2. Plasma exchange (plasmapheresis)

Plasma is the fluid in blood that transports platelets and blood cells around the body. It consists of a number of substances, such as proteins. During plasma exchange, the patients are connect to a machine that removes some of their blood. The plasma is withdrawn from the blood cells. The blood cells are then return to their body without the harmful plasma cells that destroy the nerves. Their blood cells will produce healthy plasma to replace the harmful one that was remove. Depending on how severe their condition is, they may need several sessions of plasma exchange.

Guillain Barre Infection: Complications

Some people do not recover fully from Guillain Barre syndrome and suffer long-term complications. Possible complications involve:

  • loss of balance
  • loss of sensation that may lead to a lack of co-ordination
  • muscle weakness in your legs and arms
  • inability to walk independently (for example, needing a wheelchair)
  • problems with your sense of touch known as dysaesthesia, which may be feel as a burning or tingling sensation
GBS Paralysis

About a quarter of people with Guillain Barre syndrome still suffer some muscle weakness after three years. Some patients also experience persistent fatigue (extreme tiredness). A small number of them may have a relapse of symptoms such as tingling and muscle weakness years later.

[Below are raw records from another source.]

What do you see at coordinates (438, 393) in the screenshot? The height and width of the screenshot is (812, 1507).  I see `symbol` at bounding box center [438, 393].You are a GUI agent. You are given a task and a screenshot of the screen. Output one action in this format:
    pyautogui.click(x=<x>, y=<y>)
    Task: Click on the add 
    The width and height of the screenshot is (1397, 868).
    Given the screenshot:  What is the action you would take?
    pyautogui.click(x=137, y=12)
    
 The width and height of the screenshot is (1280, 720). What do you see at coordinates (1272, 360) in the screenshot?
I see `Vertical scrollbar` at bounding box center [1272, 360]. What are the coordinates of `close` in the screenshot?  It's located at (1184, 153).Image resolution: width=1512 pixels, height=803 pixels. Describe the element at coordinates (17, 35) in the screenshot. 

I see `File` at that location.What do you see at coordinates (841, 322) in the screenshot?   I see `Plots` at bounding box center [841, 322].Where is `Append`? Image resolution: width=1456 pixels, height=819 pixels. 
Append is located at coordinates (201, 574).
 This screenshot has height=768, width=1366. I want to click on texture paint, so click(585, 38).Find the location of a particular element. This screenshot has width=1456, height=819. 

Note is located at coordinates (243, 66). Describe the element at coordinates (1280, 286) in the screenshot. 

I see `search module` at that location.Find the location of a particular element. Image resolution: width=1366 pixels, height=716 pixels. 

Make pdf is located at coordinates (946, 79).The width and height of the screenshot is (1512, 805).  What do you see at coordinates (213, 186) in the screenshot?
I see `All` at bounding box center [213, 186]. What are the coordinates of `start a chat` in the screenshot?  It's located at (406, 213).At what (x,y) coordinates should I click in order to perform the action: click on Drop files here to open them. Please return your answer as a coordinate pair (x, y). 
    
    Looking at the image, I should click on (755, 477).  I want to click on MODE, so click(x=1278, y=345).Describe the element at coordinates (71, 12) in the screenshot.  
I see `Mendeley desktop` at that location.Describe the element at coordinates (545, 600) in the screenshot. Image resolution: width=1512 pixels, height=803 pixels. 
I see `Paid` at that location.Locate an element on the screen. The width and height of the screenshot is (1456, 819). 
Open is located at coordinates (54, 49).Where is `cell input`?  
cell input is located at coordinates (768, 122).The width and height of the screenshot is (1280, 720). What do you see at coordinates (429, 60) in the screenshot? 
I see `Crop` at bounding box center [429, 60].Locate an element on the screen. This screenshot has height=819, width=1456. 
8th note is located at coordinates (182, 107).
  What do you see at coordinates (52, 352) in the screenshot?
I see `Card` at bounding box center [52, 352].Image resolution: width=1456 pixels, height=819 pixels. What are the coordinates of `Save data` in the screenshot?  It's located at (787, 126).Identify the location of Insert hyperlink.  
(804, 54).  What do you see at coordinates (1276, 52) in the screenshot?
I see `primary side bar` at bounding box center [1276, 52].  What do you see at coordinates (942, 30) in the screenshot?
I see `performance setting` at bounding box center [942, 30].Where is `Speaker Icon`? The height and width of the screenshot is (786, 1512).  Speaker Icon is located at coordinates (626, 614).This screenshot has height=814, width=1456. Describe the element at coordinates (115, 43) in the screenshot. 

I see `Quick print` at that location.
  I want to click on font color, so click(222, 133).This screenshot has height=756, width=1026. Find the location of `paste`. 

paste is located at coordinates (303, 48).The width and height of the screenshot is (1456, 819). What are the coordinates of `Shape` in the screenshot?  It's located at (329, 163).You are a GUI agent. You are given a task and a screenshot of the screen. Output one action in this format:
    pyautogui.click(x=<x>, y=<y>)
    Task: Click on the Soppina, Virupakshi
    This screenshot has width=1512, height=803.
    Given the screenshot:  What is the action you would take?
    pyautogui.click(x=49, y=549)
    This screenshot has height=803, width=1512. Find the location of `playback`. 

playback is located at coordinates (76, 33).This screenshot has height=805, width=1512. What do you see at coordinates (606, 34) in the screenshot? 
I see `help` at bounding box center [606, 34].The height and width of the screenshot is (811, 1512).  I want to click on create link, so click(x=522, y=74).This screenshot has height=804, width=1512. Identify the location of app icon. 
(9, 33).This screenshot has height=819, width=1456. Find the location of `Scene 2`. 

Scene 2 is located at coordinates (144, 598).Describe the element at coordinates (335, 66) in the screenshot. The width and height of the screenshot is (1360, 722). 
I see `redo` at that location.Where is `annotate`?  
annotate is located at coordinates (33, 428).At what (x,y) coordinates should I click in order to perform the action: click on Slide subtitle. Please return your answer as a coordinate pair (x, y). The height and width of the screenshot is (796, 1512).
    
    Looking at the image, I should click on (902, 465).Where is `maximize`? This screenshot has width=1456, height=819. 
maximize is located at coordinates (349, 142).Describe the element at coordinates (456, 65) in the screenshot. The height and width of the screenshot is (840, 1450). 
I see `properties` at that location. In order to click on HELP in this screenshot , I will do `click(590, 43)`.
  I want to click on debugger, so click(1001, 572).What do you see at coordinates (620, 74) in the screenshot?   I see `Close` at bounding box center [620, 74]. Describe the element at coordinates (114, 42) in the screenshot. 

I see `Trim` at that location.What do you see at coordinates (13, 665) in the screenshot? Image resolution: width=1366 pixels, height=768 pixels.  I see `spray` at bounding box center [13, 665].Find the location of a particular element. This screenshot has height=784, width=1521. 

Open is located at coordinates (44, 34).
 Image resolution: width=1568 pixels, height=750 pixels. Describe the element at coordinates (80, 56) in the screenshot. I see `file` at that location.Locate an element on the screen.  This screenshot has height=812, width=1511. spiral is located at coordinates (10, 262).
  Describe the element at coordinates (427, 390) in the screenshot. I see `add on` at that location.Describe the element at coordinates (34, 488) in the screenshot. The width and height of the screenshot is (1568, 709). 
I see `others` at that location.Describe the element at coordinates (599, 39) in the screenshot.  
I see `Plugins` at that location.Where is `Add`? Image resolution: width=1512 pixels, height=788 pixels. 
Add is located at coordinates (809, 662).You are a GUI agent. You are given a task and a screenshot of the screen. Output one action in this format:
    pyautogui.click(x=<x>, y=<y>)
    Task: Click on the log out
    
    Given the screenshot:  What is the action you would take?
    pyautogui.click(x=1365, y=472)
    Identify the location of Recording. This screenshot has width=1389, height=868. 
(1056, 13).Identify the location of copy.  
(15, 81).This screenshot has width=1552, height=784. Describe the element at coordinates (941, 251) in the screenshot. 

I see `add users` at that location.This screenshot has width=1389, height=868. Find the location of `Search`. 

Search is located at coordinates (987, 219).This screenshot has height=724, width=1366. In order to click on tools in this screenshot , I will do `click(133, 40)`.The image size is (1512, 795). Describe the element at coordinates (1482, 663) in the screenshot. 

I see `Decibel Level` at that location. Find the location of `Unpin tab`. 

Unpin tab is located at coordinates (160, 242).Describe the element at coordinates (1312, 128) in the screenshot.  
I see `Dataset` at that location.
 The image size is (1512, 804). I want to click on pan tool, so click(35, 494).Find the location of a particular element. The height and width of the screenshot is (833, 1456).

About one in 20 dies from Guillain Barre infection. It is often the result of life-threatening complications emerging during the first few weeks of the condition. For instance:

  • bowel obstruction
  • heart rhythm disorders (cardiac arrest)
  • infections – especially respiratory infections in those who are on a ventilator
  • respiratory failure – your lungs fail to provide enough oxygen for the rest of your body

The risk is high for elderly people and those with certain underlying conditions, such as COPD (chronic obstructive pulmonary disease).